When we are at ease, the diaphragm is the primary engine of the breath.
As we inhale, this domelike muscle descends toward the abdomen,
displacing the abdominal muscles and gently swelling the belly. As we
exhale, the diaphragm releases back toward the heart, enabling the
belly to release toward the spine.
KEEP THE UPPER BODY QUIET. During
high-stress times, it's common to heave the upper chest and grip the
muscles in the shoulders and throat. When we're at rest, the muscles of
the upper chest remain soft and relaxed as we breathe, and the real
work occurs in the lower rib cage. To promote this type of breathing
pattern, consciously relax the jaw, throat, neck, and shoulders, and
envision the breath sweeping into the deepest parts of the lungs as you
breathe in and out.
BREATHE EASY. Although some breaths
may be deeper or faster than others, when we're relaxed, the
alternating rhythm of the inhalations and exhalations feels like a
lullaby—smooth, soft, and uninterrupted by jerks and jags. Consciously
relaxing into this wavelike, oceanic quality of the breath deepens our
sense of peace and ease.
LENGTHEN THE EXHALATIONS. When we
feel stressed, our exhalations tend to grow short and choppy. When
we're relaxed, though, the exhalations extend so completely that they
are often longer than the inhalations. Some teachers even instruct that
if we're deeply relaxed, each exhalation will be twice as long as the
inhalation. To facilitate this, try gently extending each exhalation by
one or two seconds.
PAUSE AFTER EACH EXHALATION. In our
most relaxed state, the end of each exhalation is punctuated by a short
pause. Lingering in this sweet spot can be deeply satisfying and can
evoke feelings of profound quiet and stillness.
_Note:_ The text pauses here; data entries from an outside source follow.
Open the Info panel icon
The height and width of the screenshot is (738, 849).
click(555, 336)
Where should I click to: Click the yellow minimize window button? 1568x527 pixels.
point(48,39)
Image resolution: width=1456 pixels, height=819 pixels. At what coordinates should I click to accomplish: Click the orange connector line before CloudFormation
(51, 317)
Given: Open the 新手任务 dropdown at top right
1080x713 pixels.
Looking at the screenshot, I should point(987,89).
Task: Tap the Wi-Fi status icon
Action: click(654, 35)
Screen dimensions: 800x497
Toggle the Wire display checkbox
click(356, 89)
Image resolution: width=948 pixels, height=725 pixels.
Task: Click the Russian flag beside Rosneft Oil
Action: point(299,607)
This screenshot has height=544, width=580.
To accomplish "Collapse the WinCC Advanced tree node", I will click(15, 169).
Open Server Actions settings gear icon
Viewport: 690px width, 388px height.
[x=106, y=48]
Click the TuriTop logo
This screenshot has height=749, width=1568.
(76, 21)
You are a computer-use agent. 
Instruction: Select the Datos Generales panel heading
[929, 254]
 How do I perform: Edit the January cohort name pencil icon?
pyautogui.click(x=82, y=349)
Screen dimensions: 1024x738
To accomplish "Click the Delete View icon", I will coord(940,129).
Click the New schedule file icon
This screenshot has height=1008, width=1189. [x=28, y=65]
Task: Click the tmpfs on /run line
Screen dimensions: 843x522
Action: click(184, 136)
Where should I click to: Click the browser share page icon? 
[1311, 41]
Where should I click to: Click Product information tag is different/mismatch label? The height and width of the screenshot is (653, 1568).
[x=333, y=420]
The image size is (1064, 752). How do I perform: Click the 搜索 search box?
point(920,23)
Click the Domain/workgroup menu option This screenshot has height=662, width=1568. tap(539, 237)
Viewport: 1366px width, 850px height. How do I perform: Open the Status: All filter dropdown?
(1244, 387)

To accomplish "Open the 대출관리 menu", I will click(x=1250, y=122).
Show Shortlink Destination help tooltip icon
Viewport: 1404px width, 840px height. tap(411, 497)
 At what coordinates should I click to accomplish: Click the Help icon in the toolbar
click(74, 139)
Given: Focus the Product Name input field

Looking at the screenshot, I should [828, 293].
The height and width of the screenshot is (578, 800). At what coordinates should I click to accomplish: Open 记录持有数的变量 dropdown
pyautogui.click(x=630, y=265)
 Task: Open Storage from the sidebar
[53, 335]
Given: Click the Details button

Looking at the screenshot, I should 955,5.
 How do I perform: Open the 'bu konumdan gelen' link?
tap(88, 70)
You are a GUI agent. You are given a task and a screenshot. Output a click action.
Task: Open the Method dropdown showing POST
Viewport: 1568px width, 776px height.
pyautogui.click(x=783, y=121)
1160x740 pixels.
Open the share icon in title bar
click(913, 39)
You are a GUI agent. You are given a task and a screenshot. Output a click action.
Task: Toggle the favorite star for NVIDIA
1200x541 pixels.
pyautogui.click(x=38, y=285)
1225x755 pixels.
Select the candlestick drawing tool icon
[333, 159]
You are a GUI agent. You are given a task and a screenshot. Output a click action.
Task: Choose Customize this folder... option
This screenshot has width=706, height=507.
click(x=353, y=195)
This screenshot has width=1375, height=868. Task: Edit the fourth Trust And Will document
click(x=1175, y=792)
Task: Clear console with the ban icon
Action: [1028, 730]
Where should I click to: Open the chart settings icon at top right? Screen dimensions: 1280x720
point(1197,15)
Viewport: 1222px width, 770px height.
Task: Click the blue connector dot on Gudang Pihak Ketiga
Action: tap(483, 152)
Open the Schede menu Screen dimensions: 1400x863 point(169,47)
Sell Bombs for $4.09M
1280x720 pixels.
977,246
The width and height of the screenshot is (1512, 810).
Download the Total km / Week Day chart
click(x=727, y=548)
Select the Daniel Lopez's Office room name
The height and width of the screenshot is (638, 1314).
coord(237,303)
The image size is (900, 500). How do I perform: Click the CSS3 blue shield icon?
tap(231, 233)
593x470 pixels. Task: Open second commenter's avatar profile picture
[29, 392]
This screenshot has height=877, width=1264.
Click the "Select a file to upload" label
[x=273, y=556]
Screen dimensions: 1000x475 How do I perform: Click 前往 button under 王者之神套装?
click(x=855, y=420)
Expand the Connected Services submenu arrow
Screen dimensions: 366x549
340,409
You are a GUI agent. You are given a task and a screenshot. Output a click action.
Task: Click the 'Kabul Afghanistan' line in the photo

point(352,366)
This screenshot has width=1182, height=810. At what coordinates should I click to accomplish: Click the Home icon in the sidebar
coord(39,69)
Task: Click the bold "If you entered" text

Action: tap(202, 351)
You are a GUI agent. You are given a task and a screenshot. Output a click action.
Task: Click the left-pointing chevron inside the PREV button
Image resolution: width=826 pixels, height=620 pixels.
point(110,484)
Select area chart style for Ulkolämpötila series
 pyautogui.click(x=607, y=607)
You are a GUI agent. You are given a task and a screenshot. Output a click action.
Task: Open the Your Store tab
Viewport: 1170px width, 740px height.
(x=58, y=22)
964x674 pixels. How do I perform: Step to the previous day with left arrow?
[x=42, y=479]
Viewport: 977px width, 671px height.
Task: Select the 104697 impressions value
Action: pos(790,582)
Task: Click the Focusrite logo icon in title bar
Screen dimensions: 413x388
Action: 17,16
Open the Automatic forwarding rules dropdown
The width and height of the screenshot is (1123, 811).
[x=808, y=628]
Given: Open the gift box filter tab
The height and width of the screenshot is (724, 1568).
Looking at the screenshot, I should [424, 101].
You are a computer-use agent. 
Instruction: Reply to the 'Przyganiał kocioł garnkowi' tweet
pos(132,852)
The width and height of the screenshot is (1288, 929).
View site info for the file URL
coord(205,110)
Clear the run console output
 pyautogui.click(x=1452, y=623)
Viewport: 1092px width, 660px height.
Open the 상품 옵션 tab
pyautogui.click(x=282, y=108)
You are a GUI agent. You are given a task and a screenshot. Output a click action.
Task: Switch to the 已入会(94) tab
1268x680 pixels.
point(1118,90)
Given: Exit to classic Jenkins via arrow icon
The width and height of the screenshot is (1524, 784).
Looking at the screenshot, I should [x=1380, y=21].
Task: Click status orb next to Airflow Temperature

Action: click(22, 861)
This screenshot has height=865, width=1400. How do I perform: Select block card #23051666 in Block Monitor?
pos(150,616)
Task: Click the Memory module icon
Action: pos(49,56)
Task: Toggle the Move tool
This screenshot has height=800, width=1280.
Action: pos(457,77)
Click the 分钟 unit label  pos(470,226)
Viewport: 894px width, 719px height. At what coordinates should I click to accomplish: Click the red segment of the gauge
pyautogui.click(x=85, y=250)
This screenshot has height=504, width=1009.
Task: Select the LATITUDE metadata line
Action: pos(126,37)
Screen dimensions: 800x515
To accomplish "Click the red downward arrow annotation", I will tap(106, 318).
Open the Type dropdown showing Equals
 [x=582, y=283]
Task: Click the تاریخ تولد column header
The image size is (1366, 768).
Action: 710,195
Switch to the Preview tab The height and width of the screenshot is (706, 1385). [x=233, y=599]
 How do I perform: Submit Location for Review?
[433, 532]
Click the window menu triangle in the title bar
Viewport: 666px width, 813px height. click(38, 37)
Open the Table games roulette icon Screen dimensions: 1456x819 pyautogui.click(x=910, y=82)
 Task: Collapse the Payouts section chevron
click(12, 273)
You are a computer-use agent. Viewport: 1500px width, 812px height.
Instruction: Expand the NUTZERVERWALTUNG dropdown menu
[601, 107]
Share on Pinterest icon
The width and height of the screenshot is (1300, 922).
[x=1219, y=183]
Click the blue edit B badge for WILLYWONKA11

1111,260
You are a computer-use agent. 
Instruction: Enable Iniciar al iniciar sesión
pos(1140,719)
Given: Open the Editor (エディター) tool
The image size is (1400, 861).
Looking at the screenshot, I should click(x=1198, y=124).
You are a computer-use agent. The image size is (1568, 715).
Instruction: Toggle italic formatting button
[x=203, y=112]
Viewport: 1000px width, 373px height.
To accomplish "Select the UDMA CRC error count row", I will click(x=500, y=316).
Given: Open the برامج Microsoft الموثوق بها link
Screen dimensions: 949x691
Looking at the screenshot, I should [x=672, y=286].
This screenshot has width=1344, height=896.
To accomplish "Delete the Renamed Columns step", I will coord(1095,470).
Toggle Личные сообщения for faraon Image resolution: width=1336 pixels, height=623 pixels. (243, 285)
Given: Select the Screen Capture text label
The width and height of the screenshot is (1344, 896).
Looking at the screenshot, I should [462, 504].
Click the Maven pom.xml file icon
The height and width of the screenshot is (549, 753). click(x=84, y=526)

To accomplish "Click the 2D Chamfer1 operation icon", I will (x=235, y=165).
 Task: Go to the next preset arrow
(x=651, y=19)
LET THE WHOLE BODY BREATHE. When we
are at ease, the whole body participates in the breathing process.
Imagine a sleeping baby: When he breathes in and out, the belly swells
and releases, the hips rock to and fro, the shoulders bob, and the
spine gently undulates. This offers a mini-massage for the muscles and
organs of the whole body, and turns each breath into a soothing melody
that further calms and quiets every cell within.
Try these techniques until you find the one that is the most comfortable with you.